Нетленный прах
Часть 3 из 36 Информация о книге
Для доступа к библиотеке пройдите авторизацию
– Как прошло? – спросил я жену.
– Как всегда, – чуть заметно улыбнувшись, ответила она. – Эта парочка спешит наружу, как будто на свидание. – И добавила: – Тебе тут кое-что оставили. Вон там, на столе.
Я увидел почтовую открытку, а вернее – фото размером с открытку, с текстом на обороте. Автором оказался Сади Гонсалес, один из великих фотографов нашего времени, который потом прославился в первую очередь как основной свидетель и очевидец Боготасо. А это была едва ли не самая известная его работа. Он сделал снимок в клинике, куда привезли Гайтана и где пытались спасти его. На фотографии запечатлен момент, когда стало ясно – усилия врачей тщетны, свершился переход из раненых в убитые, тело немного привели в порядок и открыли к нему доступ посторонним, так что Гайтан, укрытый белой – безупречно, пронзительно белой – простыней, уже окружен людьми. Среди них есть и врачи, и один левой рукой – на пальце можно разглядеть кольцо – придерживает тело Гайтана, словно для того, чтобы оно не соскользнуло; другой – надо полагать, это Педро Элисео Крус – повернул голову туда, где в этот миг, вероятно, прочувствовав его значение и желая тоже увековечить себя для истории, появился полицейский. У левой рамки кадра в профиль к нам стоит доктор Антонио Ариас: он смотрит в никуда, храня на лице выражение специфической – ну, или это я счел ее таковой – печали, и он здесь – единственный, кто в самом деле не смотрит в объектив и кому непритворная скорбь не дает наблюдать за происходящим в комнате. В центре композиции находится Гайтан в несколько неестественной позе: ему кто-то приподнял голову, чтобы лицо было лучше видно на снимке, ибо вся съемка затевалась ради того, чтобы засвидетельствовать гибель вождя, хотя, на мой взгляд, фотография отразила нечто неизмеримо большее, и не потому ли, как сказано в любимом моем стихотворении, лицо покойного стало долиной боли безымянной. Не припомнить, сколько раз я видел эту фотографию раньше, но сейчас, в больничной палате, рядом с распростертой на койке женой, мне показалось, что впервые заметил стоящую позади Гайтана девочку: ей-то, похоже, и поручили поддерживать его голову.

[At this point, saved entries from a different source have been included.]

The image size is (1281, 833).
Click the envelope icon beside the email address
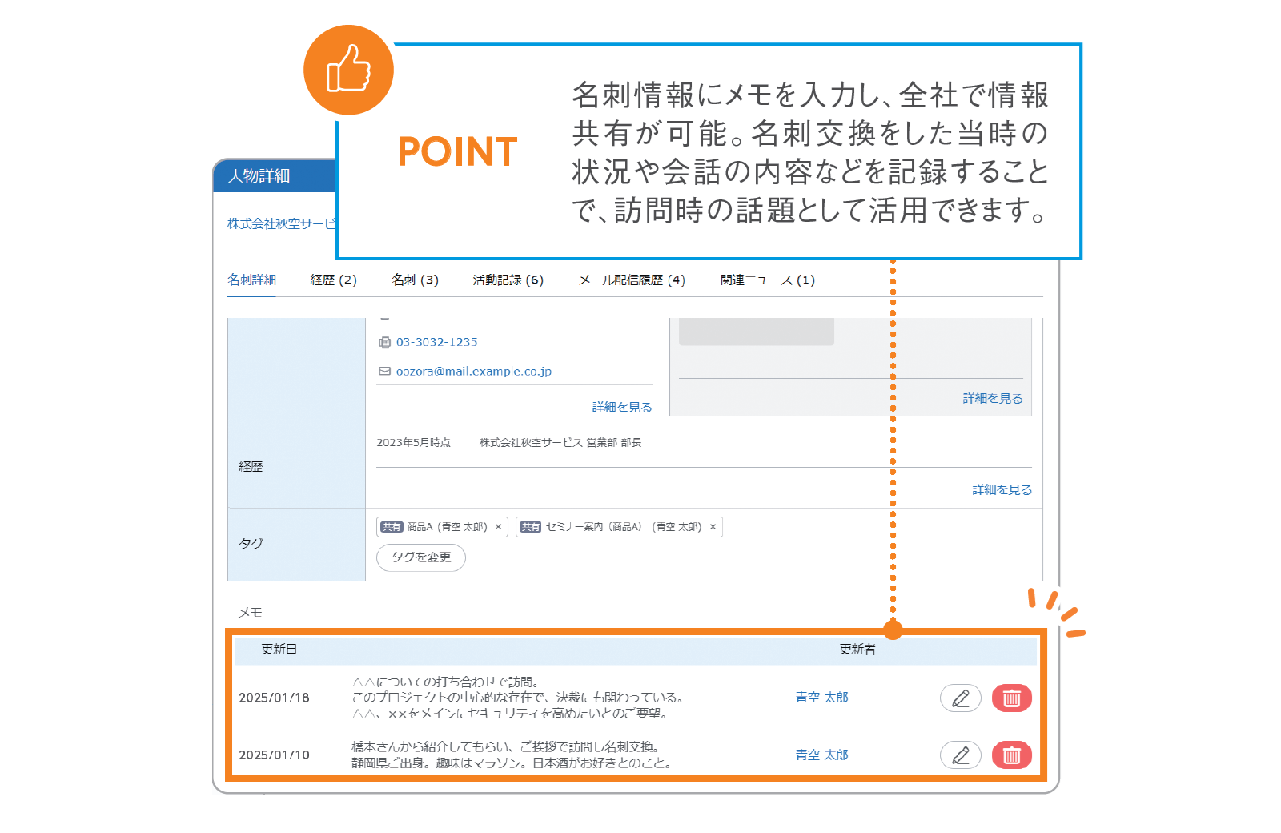tap(384, 371)
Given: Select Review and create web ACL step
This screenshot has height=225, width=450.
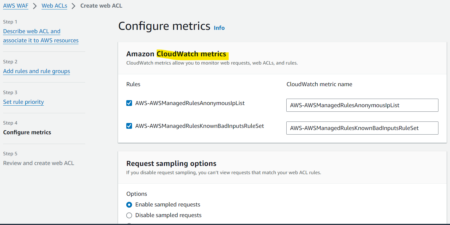Looking at the screenshot, I should point(39,163).
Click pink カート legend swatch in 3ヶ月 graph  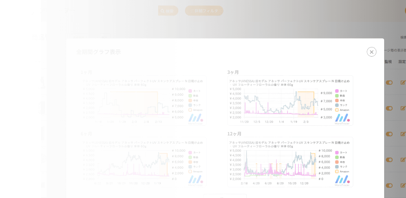(337, 91)
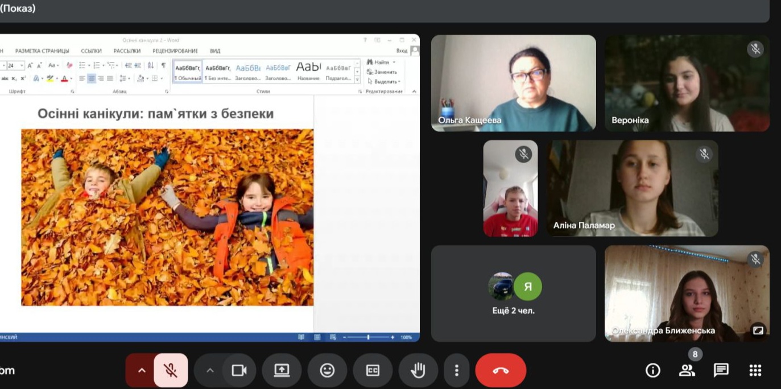The height and width of the screenshot is (389, 781).
Task: Open the chat panel icon
Action: [x=721, y=371]
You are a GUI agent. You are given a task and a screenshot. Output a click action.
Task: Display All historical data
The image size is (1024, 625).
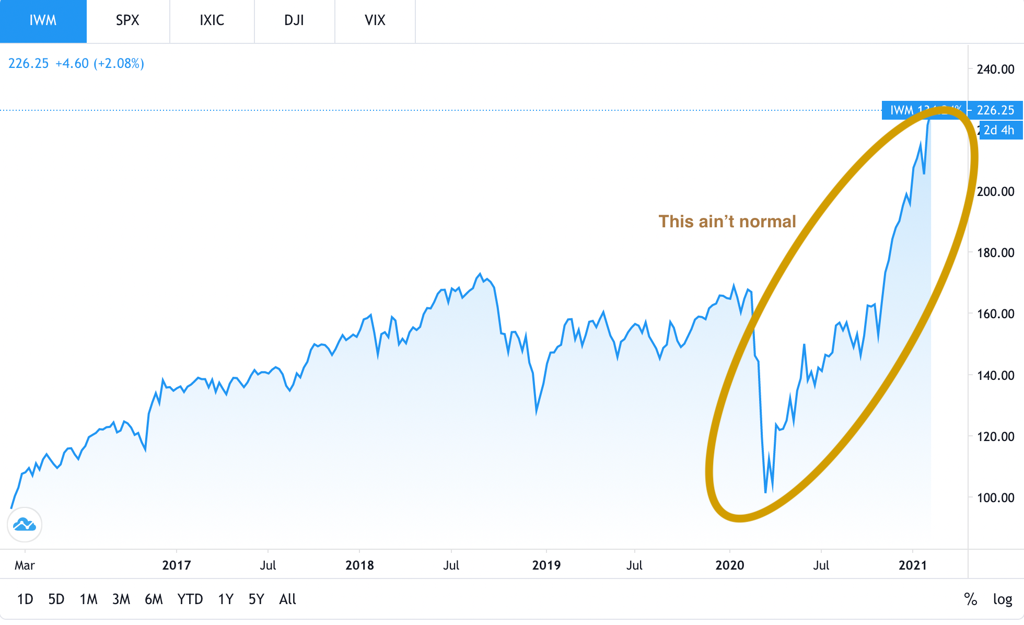coord(287,599)
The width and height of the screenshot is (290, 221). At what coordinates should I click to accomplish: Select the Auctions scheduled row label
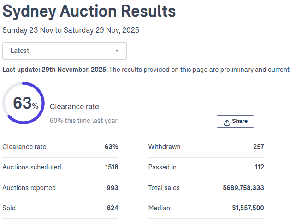[32, 167]
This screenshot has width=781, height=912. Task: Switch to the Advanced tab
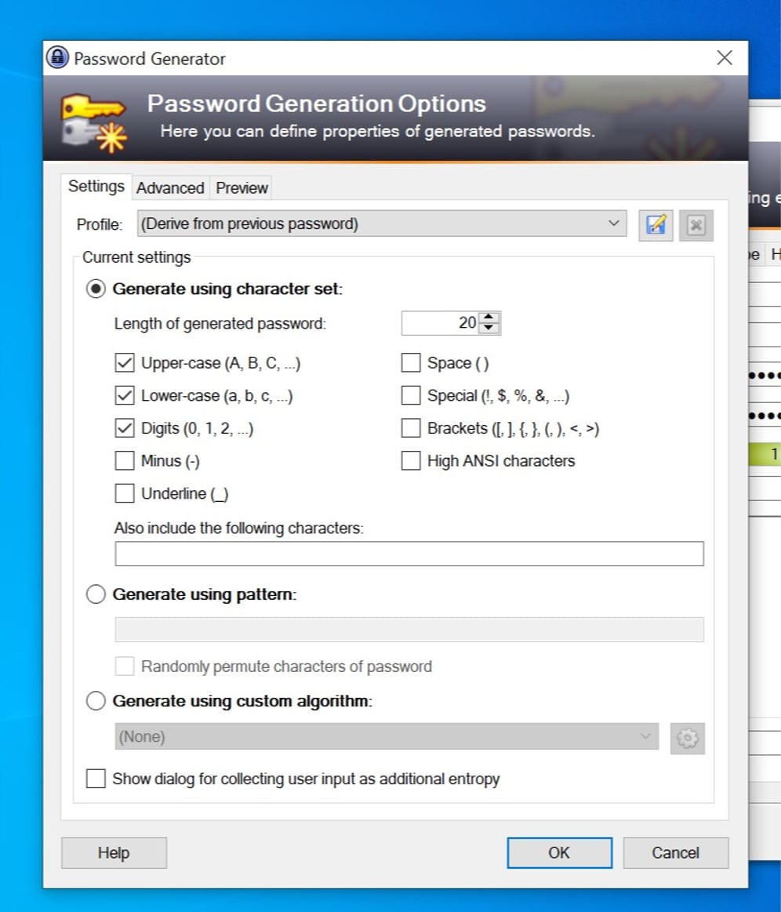coord(170,188)
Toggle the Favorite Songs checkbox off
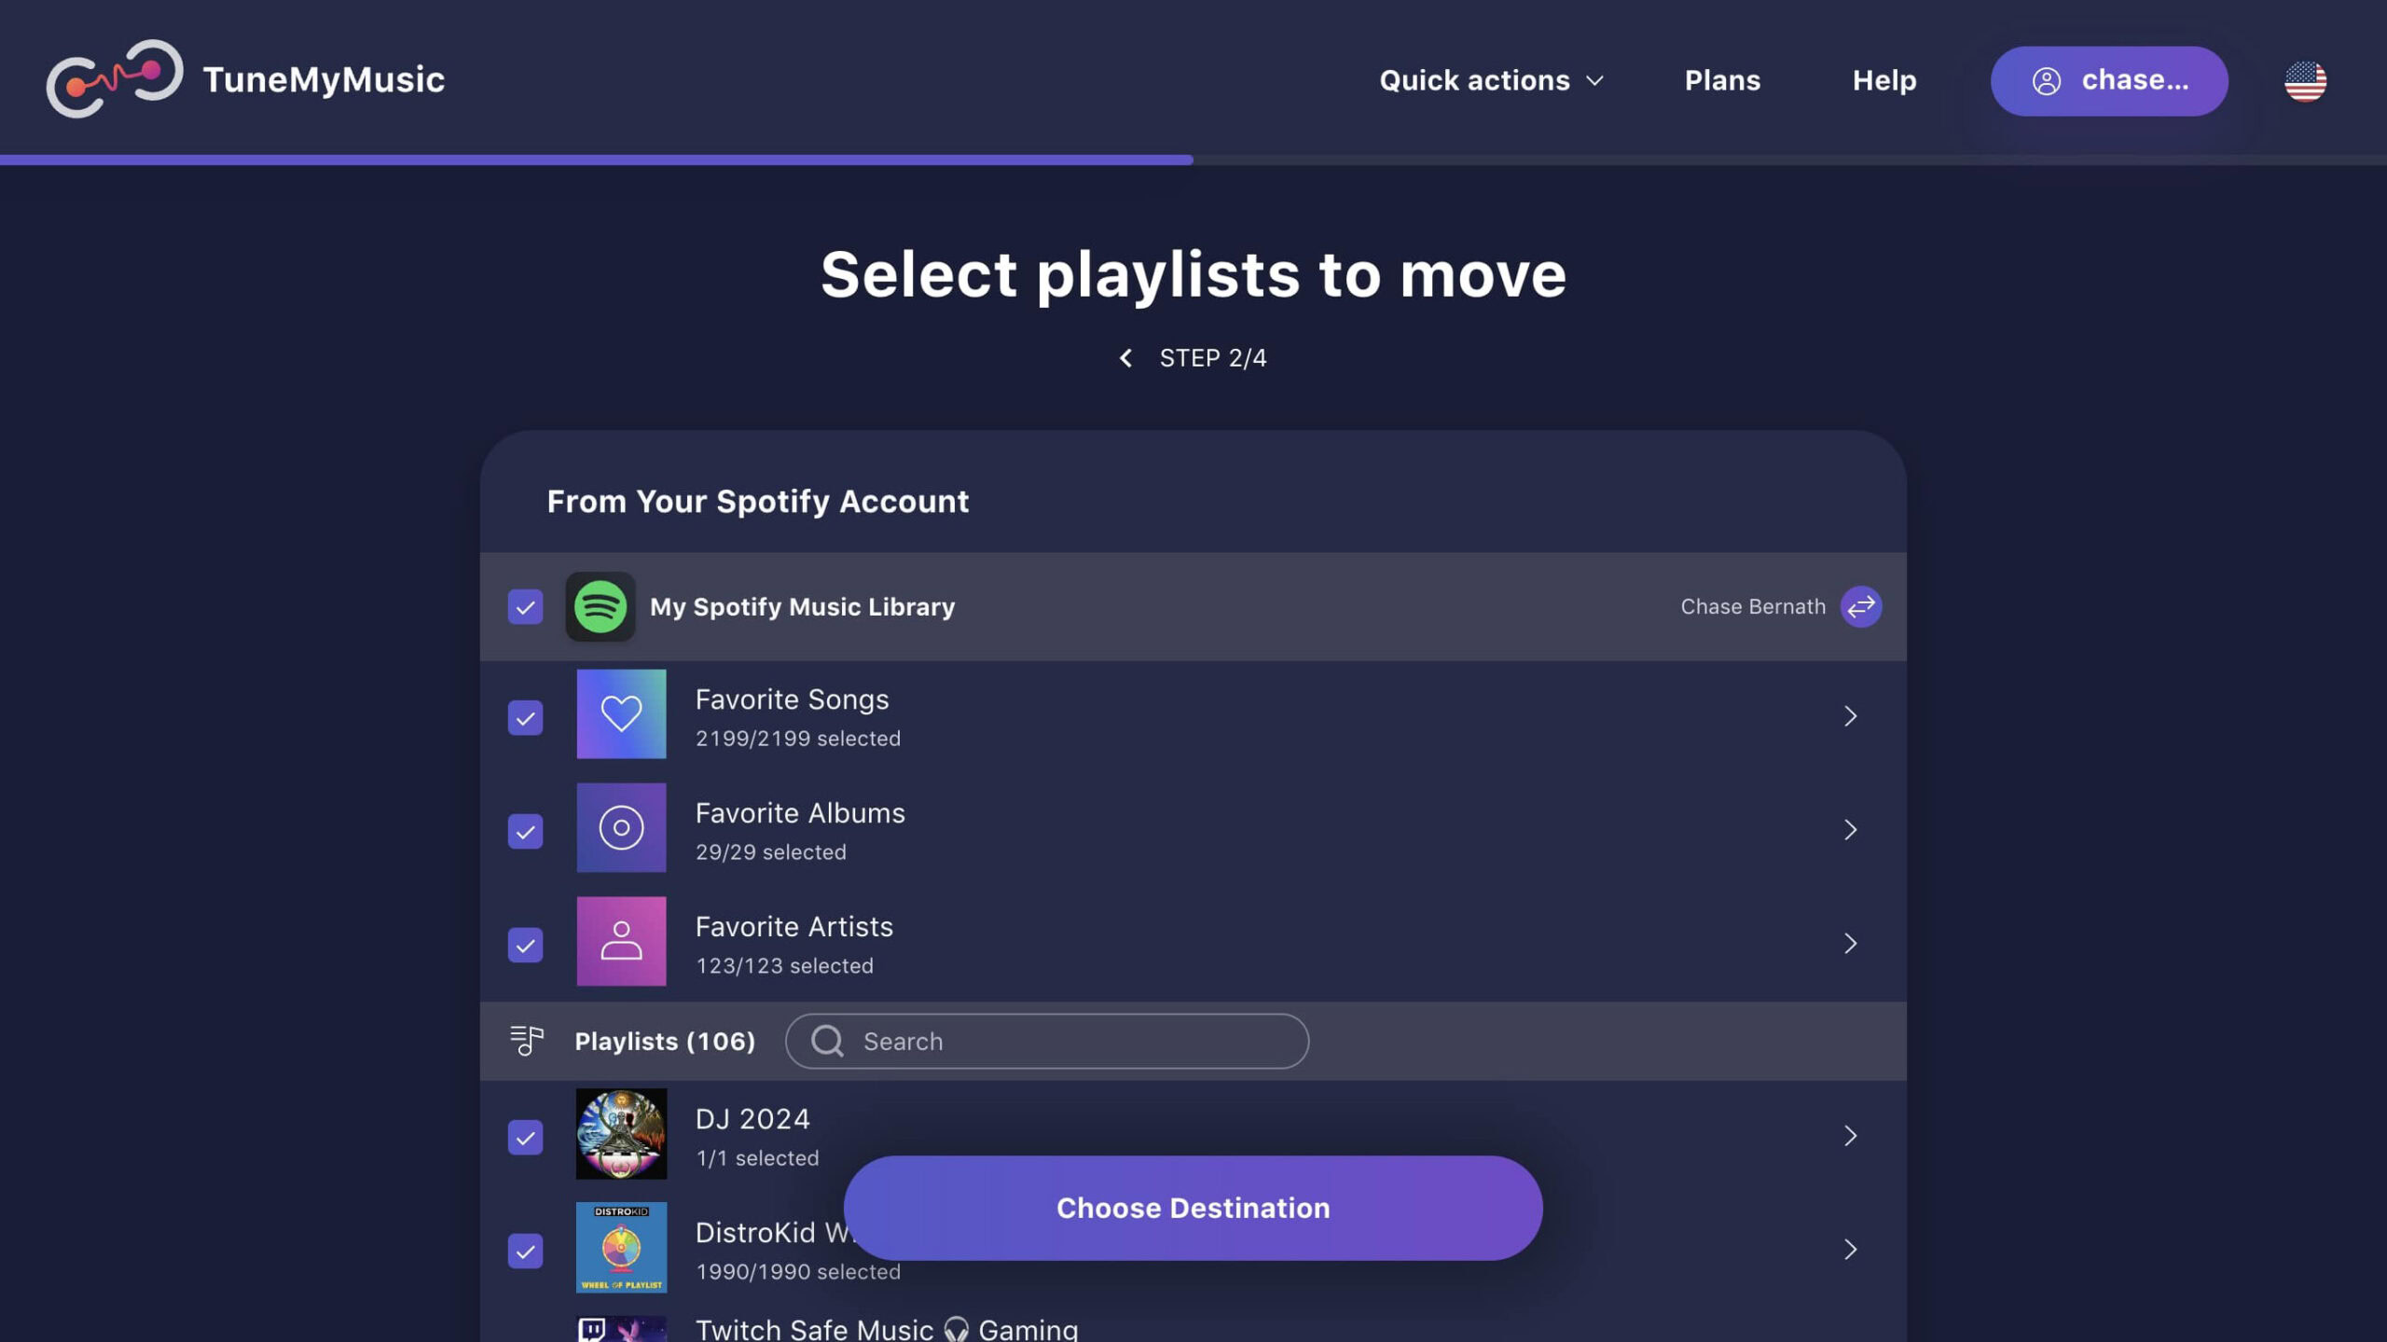The width and height of the screenshot is (2387, 1342). [x=525, y=715]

Я показал снимок М., и та сказала – нет, голову держит человек в очках, а не девочка, потому что у нее рука сжата в кулак и расположена под таким углом, что невозможно и, главное, бесполезно что-либо держать. Мне бы очень хотелось поверить жене и признать ее правоту, но не тут-то было: я видел руку девочки, видел, как она поддерживает голову Гайтана, словно плавающую над белой простыней, как на поверхности воды – и это меня тревожило.
На обороте закатанной в пластик фотографии шариковой, чтобы не размазать чернила, ручкой доктор Бенавидес написал:
Дорогой мой пациент,
Завтра, в воскресенье собираюсь кое-что состряпать. Собираемся еn petit comité [12]– употребляю французский термин, чтобы пустить вам пыль в глаза своей культурностью. Жду вас к 8 часам и жажду поговорить с вами о том, что больше уже никому не интересно. Знаю, что вы заняты делами более важными, однако клянусь сделать все, чтобы вы не пожалели. А я, по крайней мере, не пожалею виски.
Обнимаю.
Ф. Б.
Вот при каких обстоятельствах на следующий день, 11 сентября, я направился в северную часть Боготы, где обтрепанная окраина постепенно переходит в хаотичную россыпь торговых центров и поселков, а потом, без предупреждения – в обширную пустошь с торчащими там и сям постройками, возведенными на сомнительно законных основаниях. По радио говорили о «башнях-близнецах», дикторы и звонившие в студию слушатели твердили то, что в каждую годовщину нью-йоркской трагедии 2001 года стало привычным ритуалом – каждый рассказывал, где застал его взрыв. А я где был четыре года назад? В Барселоне, доедал обед. Телевизора у меня в ту пору не было, и я ничего не знал о случившемся, пока не позвонил Энрике де Эрис [13]: «Давай домой срочно, – сказал он. – Мир рушится». А сейчас я ехал по Девятой каррере на север, и радио передавало записи, сделанные в тот день – рассказы о том, что происходит в эту самую минуту, полные ошеломления и ярости отклики на обрушение первой башни, реакцию политиков, даже в такой ситуации неспособных выказать подлинное негодование. Один из комментаторов сказал: «Так им и надо». «Кому?» – спросил другой, удивившись не меньше меня. «Соединенным Штатам. Десятилетиями американский империализм унижал всех. Наконец-то с ним расквитались». В эту минуту я прибыл по назначению, но не искал приметы, по которым можно было отыскать жилище Бенавидеса, а вспоминал, как через восемь месяцев после теракта прилетел в Нью-Йорк, как брал интервью у людей, потерявших близких, и какую солидарность и мужество проявил город перед лицом этих атак. Диктор говорил без умолку. Ответы в беспорядке теснились у меня в голове, но я только и смог, что выругаться вслух, ни к кому не обращаясь.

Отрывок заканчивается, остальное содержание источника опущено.